Long story short: tell your Congressfolk to increase Social Security benefits, ban stock trading by members of Congress, pass a 15% corporate minimum tax, prevent big telecom corporations from price-gouging prisoners, and pass the Postal Service Reform Act. Use the tools in the upper right-hand corner of this page (or, if you're on a cellphone, the bottom of this page) to find your Congressfolk's phone numbers and/or use the email/petition tools in the following paragraphs.
Social Security Works helps you tell your Congressfolk to pass H.R. 5723, the Social Security 2100 Act. As Jon Schwarz explains here, the Social Security 2100 Act would expand benefits for all Social Security recipients, and it would also increase the minimum Social Security payment from 85% of the poverty line (which we all know is too low!) to 125% of the poverty line. It'd do other good works, too, but when Joe Manchin hears that it'll only expand benefits for five years, he'll bellyache about it. Let him! If the nation sees a pro-Social Security bill die at his gnarled hand, they'll want better Democrats in our Senate, and in the meantime House Democrats can run on their vote in favor of it. They still have to vote, of course -- apparently the bill's sponsor, Rep. John Larson (D-CT), hasn't put his own bill before the House Subcommittee he chairs! Here's how to get in touch with him.
The Project on Government Oversight helps you tell your Congressfolk to ban stock trading by members of Congress. Quite a few different bills (and promised bills) now address this matter, but we need to ensure they don't produce a bill riddled with loopholes you could drive a Mack truck through.

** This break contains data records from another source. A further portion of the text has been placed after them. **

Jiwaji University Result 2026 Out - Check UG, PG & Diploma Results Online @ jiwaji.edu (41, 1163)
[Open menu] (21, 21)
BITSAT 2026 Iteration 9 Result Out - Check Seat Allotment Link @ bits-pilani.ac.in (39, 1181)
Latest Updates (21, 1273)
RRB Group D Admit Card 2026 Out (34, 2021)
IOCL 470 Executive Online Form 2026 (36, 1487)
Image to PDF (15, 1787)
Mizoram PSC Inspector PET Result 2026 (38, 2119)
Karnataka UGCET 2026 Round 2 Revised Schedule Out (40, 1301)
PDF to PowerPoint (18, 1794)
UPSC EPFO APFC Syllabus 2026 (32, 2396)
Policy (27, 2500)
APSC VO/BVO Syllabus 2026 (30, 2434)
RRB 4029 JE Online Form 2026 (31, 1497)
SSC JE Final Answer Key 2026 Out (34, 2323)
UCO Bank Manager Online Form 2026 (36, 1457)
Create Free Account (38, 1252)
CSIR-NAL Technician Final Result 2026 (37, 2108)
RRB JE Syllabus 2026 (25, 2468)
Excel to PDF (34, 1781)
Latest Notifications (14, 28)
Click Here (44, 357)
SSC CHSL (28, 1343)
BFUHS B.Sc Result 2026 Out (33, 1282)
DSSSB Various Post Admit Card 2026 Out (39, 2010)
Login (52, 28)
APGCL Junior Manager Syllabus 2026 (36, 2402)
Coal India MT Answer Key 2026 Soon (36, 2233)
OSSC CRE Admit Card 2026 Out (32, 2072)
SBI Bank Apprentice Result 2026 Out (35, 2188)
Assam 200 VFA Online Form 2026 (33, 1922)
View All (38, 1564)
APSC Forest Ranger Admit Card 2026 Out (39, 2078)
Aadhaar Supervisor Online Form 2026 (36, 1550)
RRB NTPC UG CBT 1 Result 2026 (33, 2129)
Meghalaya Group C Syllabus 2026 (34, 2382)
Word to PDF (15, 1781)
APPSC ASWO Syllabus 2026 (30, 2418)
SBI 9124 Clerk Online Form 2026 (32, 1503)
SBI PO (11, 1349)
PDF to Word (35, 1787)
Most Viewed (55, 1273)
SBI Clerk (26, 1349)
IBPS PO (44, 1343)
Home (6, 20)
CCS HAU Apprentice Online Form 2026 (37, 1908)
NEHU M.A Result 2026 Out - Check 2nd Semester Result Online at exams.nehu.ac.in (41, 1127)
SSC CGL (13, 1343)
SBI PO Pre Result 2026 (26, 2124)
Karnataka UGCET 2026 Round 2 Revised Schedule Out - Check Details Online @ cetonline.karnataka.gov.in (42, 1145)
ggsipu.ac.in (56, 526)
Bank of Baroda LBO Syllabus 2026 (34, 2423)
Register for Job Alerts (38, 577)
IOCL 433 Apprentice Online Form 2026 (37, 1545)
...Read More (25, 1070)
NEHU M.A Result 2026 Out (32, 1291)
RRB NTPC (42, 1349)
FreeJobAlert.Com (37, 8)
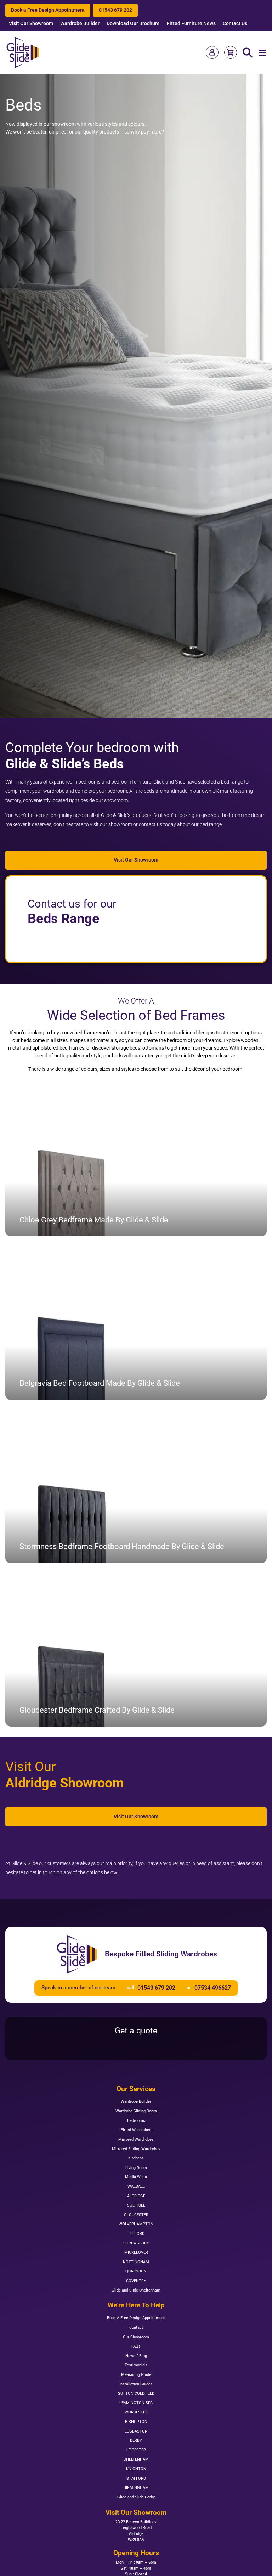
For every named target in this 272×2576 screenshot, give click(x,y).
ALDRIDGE (136, 2196)
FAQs (136, 2346)
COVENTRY (136, 2280)
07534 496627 (212, 1987)
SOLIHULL (136, 2205)
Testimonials (136, 2365)
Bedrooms (136, 2120)
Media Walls (136, 2177)
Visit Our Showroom (31, 24)
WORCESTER (136, 2412)
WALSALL (136, 2186)
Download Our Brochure (133, 24)
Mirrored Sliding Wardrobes (136, 2149)
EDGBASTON (136, 2431)
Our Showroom (136, 2337)
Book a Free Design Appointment (48, 10)
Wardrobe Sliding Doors (136, 2111)
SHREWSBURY (136, 2243)
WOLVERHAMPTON (136, 2224)
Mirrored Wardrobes (136, 2139)
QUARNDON (136, 2271)
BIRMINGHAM (136, 2487)
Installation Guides (136, 2384)
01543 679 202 (115, 10)
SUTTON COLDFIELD (136, 2393)
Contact (136, 2327)
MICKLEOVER (136, 2252)
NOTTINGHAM (136, 2262)
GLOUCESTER (136, 2215)
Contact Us (235, 24)
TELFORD (136, 2233)
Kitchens (136, 2158)
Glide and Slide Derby (136, 2497)
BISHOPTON (136, 2421)
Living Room (136, 2167)
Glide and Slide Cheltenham (136, 2290)
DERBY (136, 2440)
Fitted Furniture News (191, 24)
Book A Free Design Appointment (136, 2318)
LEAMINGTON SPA (136, 2403)
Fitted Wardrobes (136, 2130)
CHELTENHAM (136, 2459)
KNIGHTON (136, 2469)
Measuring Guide (136, 2374)
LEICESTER (136, 2450)
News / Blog (136, 2356)
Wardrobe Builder (80, 24)
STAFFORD (136, 2478)
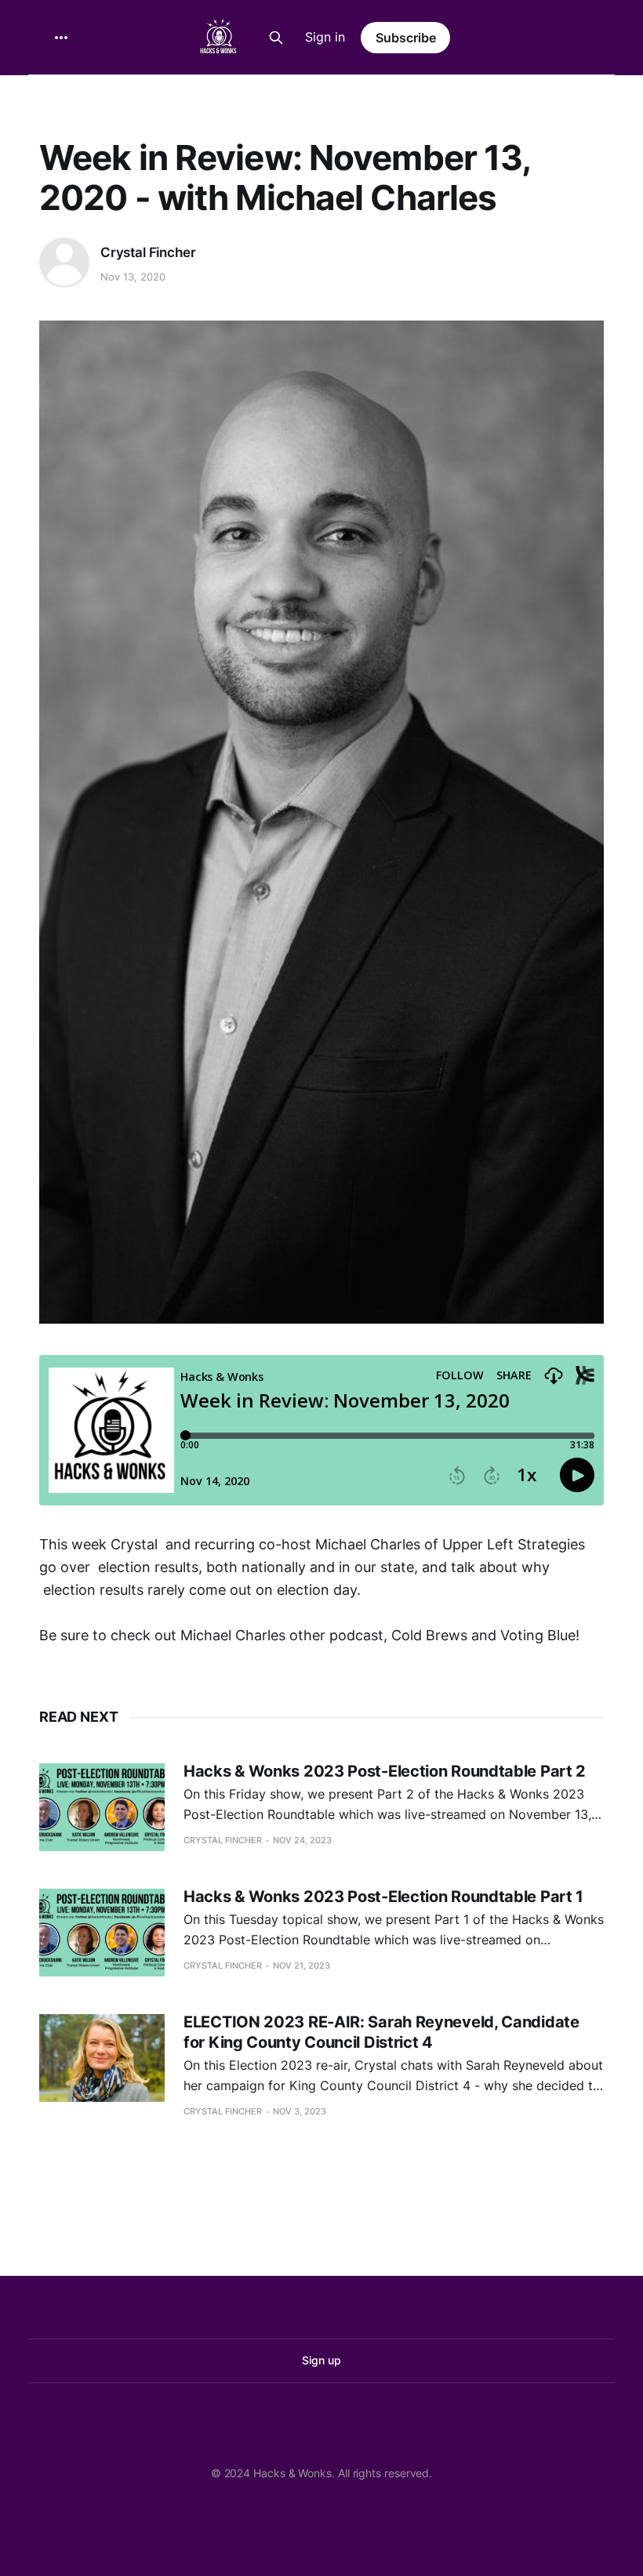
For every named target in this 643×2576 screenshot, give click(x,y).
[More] (61, 37)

We can't just say "don't trade stocks" and be done with it; we have to ensure their spouses also adhere to the ban (since hiding your assets in your spouse's portfolio is a common trick), and we also have to ensure they don't trade in things like derivatives and futures. A Congressperson may vote on bills that help corporations in which they're invested, and they may also investigate corporations in which they're invested; some will pretend offense that we think they can't separate their self-interest from America's interest, but, ah, we know better.
Americans for Tax Fairness helps you tell your Congressfolk to pass a 15% corporate minimum tax, so they don't get away with paying no taxes (or worse, getting money back from our government). Yeah, I'd prefer a 55% corporate tax on profits over $1 million (I'd keep it where it is for profits under $1 million), but a 15% minimum tax would do a lot of good, and I'd happily call it a stepping stone to where I'd want to be (which is, guess what, where we were in the 1950s). We can't keep going on having corporations pay nothing, and having governments pretend that "research and development tax breaks" are "incentives." The incentive to research and development is that expenses don't get taxed; everything else is horseshit.
Color of Change helps you tell your Congressfolk to support H.R. 2489, the Martha Wright Prison Phone Justice Act. As you know, prisoners pay an arm and a leg just to make a phone call to their loved ones, and when your Trumphole neighbor says well then they shouldn't have done the crime ha ha ha snort, remind them that prisoners who can easily stay in touch with their families won't go back to prison as much, so we all have an interest in making sure prisoners can do that without getting gouged. And, yeah, if you're feeling ornery, tell them that Captain Kirk wouldn't stand for a society that gouges its prisoners just because some corporation wants some unearned profits so their CEO can gild the plumbing in his 19th vacation home. Yeah, Captain Kirk don't play that! And Mr. Spock don't play that, either!
Finally, Public Citizen helps you tell your Senators to pass H.R. 3076/S. 1720, the Postal Service Reform Act, which would (among other good works) lift the onerous mandate requiring our Postal Service to prepay retiree benefits decades in advance. H.R. 3076 passed the House by an astounding 342-92 vote, while S. 1720 counts 14 Republicans among its 27 sponsors, but naturally Sen. Rick Scott (E-FL) blocked its quick consideration, claiming that the bill would hurt Medicare. By depriving it of the money our Postal Service doesn't have to begin with? I'd call that pretzel logic, but I know Rick Scott's not stupid, but evil, and he will say whatever lets him and his cronies privatize our Postal Service. People like him should never win so much as a Yahtzee game, so we've got work to do.